Work task: Set out exactly every line of the entries below, starting at the line that holds "Members (61, 168)" and stopping after the line that holds "Начать новую тему (1292, 182)".

Stored dataset items
--------------------

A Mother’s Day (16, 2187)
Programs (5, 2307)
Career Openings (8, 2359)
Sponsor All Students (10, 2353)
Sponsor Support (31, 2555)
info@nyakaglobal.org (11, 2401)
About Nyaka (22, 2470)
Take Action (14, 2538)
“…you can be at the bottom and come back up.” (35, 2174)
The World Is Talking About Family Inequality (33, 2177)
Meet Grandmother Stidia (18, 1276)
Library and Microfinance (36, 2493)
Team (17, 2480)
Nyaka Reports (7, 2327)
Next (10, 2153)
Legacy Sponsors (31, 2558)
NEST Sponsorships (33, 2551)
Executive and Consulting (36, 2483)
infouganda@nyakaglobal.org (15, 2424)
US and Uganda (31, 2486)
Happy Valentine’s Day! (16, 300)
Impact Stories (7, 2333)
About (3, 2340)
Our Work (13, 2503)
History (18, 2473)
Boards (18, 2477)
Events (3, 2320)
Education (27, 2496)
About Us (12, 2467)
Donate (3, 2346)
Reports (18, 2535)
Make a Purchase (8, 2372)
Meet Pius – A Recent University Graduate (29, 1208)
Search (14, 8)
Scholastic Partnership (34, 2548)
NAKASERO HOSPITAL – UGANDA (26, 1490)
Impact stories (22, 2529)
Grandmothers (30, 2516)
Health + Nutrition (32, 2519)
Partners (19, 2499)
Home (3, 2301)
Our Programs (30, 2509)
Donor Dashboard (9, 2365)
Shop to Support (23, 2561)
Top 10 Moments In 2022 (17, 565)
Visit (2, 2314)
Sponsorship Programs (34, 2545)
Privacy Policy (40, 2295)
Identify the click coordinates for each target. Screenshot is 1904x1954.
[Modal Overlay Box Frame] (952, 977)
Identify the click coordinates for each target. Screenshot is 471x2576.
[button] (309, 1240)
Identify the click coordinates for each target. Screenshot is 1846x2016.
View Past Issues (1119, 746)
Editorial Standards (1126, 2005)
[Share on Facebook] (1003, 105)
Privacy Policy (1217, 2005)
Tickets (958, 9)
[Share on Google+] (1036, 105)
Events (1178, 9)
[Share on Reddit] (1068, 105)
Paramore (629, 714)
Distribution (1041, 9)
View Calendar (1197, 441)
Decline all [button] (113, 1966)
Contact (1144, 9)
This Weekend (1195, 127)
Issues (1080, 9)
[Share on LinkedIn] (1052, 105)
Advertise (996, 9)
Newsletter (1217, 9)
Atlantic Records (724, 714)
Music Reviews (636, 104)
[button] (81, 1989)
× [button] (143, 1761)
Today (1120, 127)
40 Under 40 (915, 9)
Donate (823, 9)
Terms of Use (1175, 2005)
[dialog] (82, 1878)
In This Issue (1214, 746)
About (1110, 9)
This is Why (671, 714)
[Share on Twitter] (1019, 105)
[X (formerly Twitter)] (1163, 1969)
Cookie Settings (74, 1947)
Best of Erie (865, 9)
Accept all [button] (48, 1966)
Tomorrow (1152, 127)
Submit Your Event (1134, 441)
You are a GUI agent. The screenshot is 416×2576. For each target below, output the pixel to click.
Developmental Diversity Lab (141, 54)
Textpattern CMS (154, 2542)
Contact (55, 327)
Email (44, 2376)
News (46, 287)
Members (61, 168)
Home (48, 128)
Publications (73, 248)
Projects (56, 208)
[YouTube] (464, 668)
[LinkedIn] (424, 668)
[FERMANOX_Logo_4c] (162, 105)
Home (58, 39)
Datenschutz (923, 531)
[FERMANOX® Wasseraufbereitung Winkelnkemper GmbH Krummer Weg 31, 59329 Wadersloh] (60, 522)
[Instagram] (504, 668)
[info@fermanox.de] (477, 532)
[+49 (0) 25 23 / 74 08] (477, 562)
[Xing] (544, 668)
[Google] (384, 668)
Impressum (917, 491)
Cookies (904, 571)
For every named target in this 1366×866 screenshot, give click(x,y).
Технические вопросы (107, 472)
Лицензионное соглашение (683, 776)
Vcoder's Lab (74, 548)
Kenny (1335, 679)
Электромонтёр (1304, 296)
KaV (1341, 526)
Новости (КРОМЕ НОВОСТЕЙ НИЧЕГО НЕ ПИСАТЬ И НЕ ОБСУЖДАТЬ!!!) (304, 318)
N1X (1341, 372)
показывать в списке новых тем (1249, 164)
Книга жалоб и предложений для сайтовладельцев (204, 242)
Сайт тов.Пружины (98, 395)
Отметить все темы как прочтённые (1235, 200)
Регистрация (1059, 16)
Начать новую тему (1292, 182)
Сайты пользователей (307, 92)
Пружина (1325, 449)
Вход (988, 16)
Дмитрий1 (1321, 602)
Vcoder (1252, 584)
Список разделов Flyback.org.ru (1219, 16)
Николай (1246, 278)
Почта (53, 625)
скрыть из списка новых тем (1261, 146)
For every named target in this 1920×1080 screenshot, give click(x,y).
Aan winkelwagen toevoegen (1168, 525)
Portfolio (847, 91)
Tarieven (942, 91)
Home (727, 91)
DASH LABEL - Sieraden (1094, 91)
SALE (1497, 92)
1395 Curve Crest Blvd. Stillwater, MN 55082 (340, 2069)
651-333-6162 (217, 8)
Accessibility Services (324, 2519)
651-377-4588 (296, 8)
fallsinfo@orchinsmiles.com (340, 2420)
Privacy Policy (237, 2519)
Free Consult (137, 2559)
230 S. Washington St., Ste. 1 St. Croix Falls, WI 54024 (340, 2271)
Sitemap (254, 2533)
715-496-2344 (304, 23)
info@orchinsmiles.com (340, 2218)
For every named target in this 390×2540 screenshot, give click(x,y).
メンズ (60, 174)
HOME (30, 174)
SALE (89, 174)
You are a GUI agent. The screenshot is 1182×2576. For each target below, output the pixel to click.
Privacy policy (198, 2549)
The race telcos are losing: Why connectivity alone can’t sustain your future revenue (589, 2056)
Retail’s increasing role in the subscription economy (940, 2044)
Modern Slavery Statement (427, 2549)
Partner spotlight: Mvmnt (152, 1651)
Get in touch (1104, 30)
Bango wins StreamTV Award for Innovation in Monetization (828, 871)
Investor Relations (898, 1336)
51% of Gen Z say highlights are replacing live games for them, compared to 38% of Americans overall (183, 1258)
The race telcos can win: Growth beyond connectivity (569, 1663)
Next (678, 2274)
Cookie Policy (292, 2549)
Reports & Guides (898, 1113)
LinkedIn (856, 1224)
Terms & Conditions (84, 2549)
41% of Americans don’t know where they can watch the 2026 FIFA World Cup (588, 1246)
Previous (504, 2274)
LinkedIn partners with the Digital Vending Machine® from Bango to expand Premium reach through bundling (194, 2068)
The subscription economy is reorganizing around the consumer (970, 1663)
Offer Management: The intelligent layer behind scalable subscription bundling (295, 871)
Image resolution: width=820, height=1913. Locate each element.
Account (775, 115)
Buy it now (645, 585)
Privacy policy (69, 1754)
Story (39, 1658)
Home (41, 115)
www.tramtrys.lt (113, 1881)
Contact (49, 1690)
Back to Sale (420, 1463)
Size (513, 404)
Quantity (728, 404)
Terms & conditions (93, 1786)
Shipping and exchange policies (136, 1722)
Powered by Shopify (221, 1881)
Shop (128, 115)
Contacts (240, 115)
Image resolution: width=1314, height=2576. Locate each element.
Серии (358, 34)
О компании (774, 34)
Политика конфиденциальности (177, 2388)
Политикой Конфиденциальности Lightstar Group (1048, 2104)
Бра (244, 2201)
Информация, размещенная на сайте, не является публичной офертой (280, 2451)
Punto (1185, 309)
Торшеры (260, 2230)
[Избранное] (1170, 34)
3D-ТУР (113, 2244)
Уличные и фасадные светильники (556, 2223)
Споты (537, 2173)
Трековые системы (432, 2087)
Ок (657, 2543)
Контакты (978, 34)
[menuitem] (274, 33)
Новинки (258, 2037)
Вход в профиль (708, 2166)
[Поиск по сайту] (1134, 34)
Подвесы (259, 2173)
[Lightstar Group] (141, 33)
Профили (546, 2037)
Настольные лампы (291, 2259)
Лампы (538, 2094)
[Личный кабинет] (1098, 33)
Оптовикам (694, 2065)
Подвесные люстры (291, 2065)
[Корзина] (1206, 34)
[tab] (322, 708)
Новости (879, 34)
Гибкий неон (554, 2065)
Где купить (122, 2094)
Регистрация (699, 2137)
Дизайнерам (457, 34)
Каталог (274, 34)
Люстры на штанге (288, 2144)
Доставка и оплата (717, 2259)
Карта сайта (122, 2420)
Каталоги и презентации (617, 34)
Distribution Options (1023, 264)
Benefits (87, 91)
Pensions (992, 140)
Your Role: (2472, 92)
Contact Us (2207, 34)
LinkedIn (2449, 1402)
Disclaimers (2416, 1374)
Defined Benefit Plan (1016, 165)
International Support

--------------------

Solved exercise:
Members (61, 168)
Home (48, 128)
Publications (73, 248)
Projects (56, 208)
[YouTube] (464, 668)
[LinkedIn] (424, 668)
[FERMANOX_Logo_4c] (162, 105)
Home (58, 39)
Datenschutz (923, 531)
[FERMANOX® Wasseraufbereitung Winkelnkemper GmbH Krummer Weg 31, 59329 Wadersloh] (60, 522)
[Instagram] (504, 668)
[info@fermanox.de] (477, 532)
[+49 (0) 25 23 / 74 08] (477, 562)
[Xing] (544, 668)
[Google] (384, 668)
Impressum (917, 491)
Cookies (904, 571)
For every named target in this 1366×866 screenshot, give click(x,y).
Технические вопросы (107, 472)
Лицензионное соглашение (683, 776)
Vcoder's Lab (74, 548)
Kenny (1335, 679)
Электромонтёр (1304, 296)
KaV (1341, 526)
Новости (КРОМЕ НОВОСТЕЙ НИЧЕГО НЕ ПИСАТЬ И НЕ ОБСУЖДАТЬ!!!) (304, 318)
N1X (1341, 372)
показывать в списке новых тем (1249, 164)
Книга жалоб и предложений для сайтовладельцев (204, 242)
Сайт тов.Пружины (98, 395)
Отметить все темы как прочтённые (1235, 200)
Регистрация (1059, 16)
Начать новую тему (1292, 182)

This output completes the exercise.